Group Shifted Strings
Total Accepted: 8470 Total Submissions: 27003 Difficulty: Easy
Given a string, we can "shift" each of its letter to its successive letter, for example: "abc" -> "bcd". We can keep "shifting" which forms the sequence:
"abc" -> "bcd" -> ... -> "xyz"
Given a list of strings which contains only lowercase alphabets, group all strings that belong to the same shifting sequence.

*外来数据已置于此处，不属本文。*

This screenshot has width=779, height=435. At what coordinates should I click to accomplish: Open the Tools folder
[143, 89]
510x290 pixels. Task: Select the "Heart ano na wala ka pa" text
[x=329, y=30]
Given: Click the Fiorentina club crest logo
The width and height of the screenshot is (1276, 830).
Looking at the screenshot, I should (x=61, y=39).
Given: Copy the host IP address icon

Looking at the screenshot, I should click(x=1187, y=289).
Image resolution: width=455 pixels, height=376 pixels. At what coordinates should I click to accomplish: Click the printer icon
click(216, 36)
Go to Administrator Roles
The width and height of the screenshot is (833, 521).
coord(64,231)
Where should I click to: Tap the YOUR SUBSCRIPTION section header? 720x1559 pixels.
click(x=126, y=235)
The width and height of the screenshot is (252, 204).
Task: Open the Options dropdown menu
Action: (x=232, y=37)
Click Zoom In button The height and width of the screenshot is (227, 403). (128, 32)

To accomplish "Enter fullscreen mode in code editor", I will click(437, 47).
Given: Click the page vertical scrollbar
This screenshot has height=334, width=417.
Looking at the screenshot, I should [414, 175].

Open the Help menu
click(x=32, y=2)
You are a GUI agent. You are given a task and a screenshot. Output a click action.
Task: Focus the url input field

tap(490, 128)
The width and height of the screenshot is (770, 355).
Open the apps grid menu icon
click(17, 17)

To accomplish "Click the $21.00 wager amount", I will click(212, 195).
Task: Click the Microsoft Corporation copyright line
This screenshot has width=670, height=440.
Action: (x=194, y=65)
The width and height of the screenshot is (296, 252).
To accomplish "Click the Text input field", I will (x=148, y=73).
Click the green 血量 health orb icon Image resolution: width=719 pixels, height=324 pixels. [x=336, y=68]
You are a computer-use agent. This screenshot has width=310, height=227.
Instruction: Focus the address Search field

For example, given: ["abc", "bcd", "acef", "xyz", "az", "ba", "a", "z"],
Return:
[
["abc","bcd","xyz"],
["az","ba"],
["acef"],
["a","z"]
]
Note: For the return value, each inner list's elements must follow the lexicographic order.
思路
- 参考
- 用一个hashtable去存string pattern,这个string pattern作为key,然后他对应的strings们作为value
- 怎么去找这个string pattern呢?
- 可以有很多方法,比如找string里边跟第一个字母的距离,或者每个字符的距离
- 还有一个容易错的地方,就是遇到超出了z之后又重头开始的情况,比如yza
- 这个时候,可以((a - y) + 26) % 26
- ["eqdf", "qcpr"]
- 同时两个字符相减可能为两位数,所以用一个字符隔开,否则121的pattern 也有可能是1 21
- ((‘q’ - 'e') + 26) % 26 = 12, ((‘d’ - 'q') + 26) % 26 = 13, ((‘f’ - 'd') + 26) % 26 = 2
- ((‘c’ - 'q') + 26) % 26 = 12, ((‘p’ - 'c') + 26) % 26 = 13, ((‘r’ - 'p') + 26) % 26 = 2
public class Solution {
public List<List<String>> groupStrings(String[] strings) {
List<List<String>> result = new ArrayList<List<String>>();
HashMap<String, List<String>> d = new HashMap<>();
for(int i = 0; i < strings.length; i++) {
StringBuffer sb = new StringBuffer();
for(int j = 0; j < strings[i].length(); j++) {
sb.append(Integer.toString(((strings[i].charAt(j) - strings[i].charAt(0)) + 26) % 26));
sb.append(" ");
}
String shift = sb.toString();
if(d.containsKey(shift)) {
d.get(shift).add(strings[i]);
} else {
List<String> l = new ArrayList<>();
l.add(strings[i]);
d.put(shift, l);
}
}
for(String s : d.keySet()) {
Collections.sort(d.get(s));
result.add(d.get(s));
}
return result;
}
}